Taraflar arasındaki 4650 sayılı Kanunla değişik 2942 sayılı Kamulaştırma Kanununun 10. maddesine dayanan kamulaştırma bedelinin tespiti ve kamulaştırılan taşınmazın yol olarak tapudan terkini davasından dolayı yapılan yargılama sonunda: Davanın reddine dair verilen yukarıda gün ve sayıları yazılı hükmün Yargıtay’ca incelenmesi, davacı idare vekilince verilen dilekçe ile istenilmiş olmakla, dosyadaki belgeler okunup uyuşmazlık anlaşıldıktan sonra gereği görüşülüp düşünüldü:

– K A R A R –

Dava, 4650 sayılı Kanunla değişik 2942 sayılı Kamulaştırma Kanununun 10. maddesine dayanan kamulaştırma bedelinin tespiti ve kamulaştırılan taşınmazın yol olarak tapudan terkini istemine ilişkindir.
Mahkemece, tespit edilen kamulaştırma bedeli verilen süre içerisinde yatırılmadığından davanın reddine karar verilmiş; hüküm, davacı idare vekilince temyiz edilmiştir.
1-4650 sayılı yasa ile değişik Kamulaştırma Kanununun 10/8 maddesinde “kamulaştırma bedeli olarak tespit edilen miktarın, 10. maddeye göre mahkemece yapılacak davetiye ve ilanda belirtilen bankaya yatırılması ve yatırıldığına dair makbuzun ibraz edilmesi için idareye onbeş gün süre verilir.

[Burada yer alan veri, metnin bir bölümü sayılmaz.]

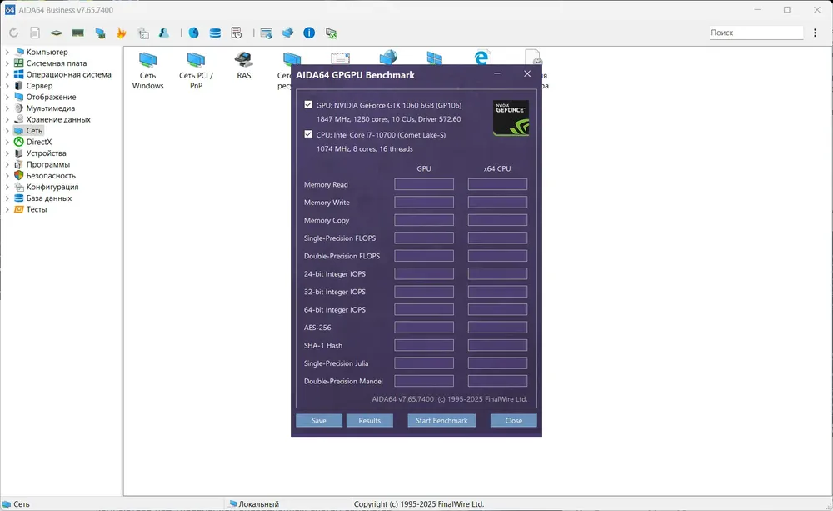Click the blue info circle toolbar icon
This screenshot has height=511, width=833.
309,33
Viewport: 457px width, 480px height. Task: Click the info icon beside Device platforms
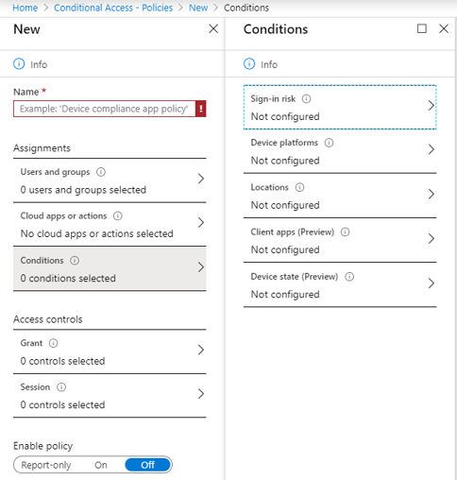329,143
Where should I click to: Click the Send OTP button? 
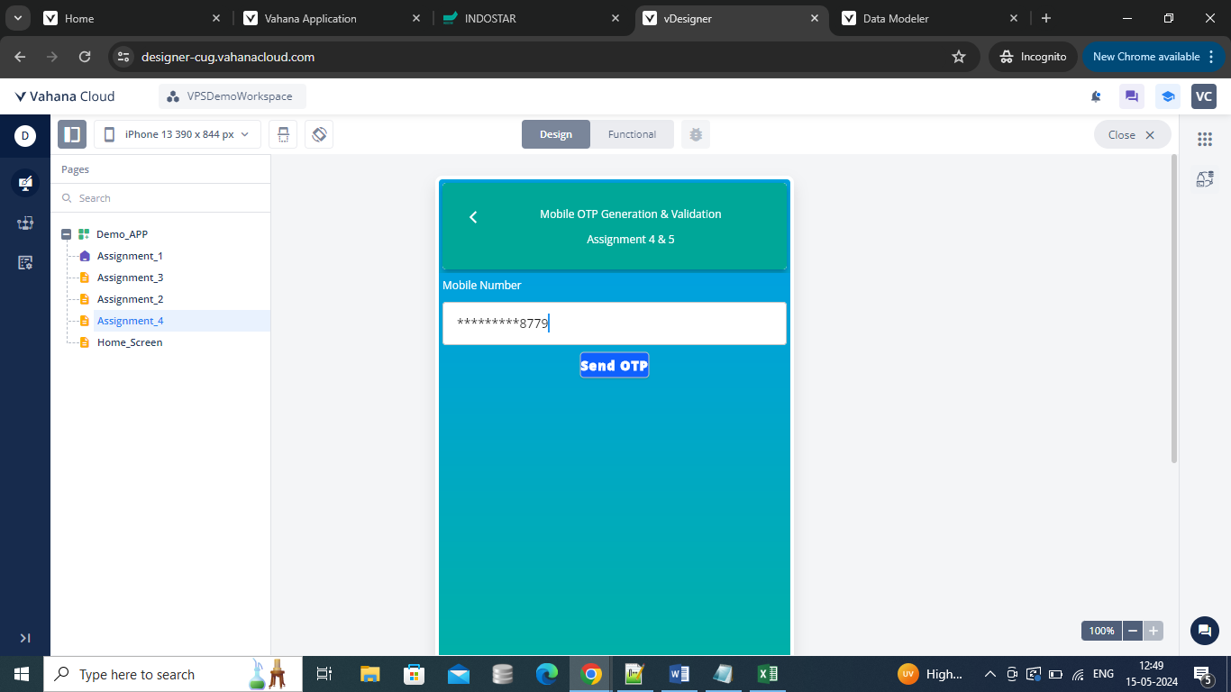[614, 365]
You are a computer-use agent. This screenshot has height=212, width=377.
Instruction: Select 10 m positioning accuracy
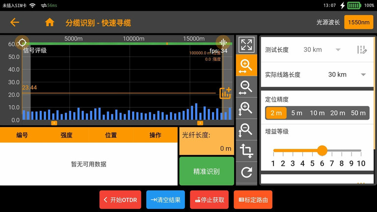(317, 113)
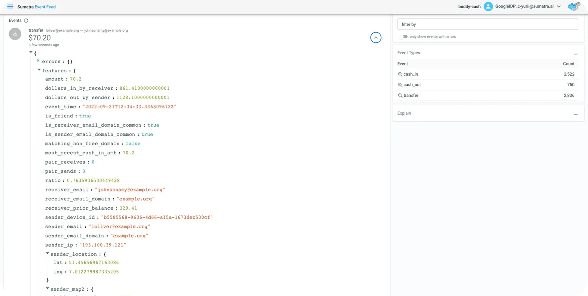588x296 pixels.
Task: Open the hamburger navigation menu
Action: [x=10, y=6]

Gereken hallerde bu süre bir defaya mahsus olmak üzere mahkemece uzatılabilir.” hükmü karşısında, mahkemece 25/04/2016 tarihli duruşmada davacıya 15 günlük kesin süre verildiği, 15 günlük kesin süreye ilişkin muhtıranın 29/04/2016 tarihinde tebliğ edildiği, 23/05/2016 havale tarihli dilekçe ile davacı idare vekilinin 15 günlük ek süre talep ettiği halde, …… istemediğinden bahisle usul ekonomisine aykırı olarak davanın reddine karar verilmesi, doğru olmadığı gibi;
2-7139 sayılı Kanunla değişik Kamulaştırma Kanununun 10/8 fıkrası gereğince, bozma sonrası bankaya hak sahibi adına yatırılacak bedelde artış olması halinde bu kısım için; 7139 sayılı Kanun ile yapılan değişiklik hükümlerine göre işlem yapılması gerektiğinden,
Hükmün yukarıda açıklanan gerekçelerle davacı idare vekilinin temyiz isteminin kabulü ile BOZULMASINA, 26/02/2019 gününde oybirliğiyle karar verildi.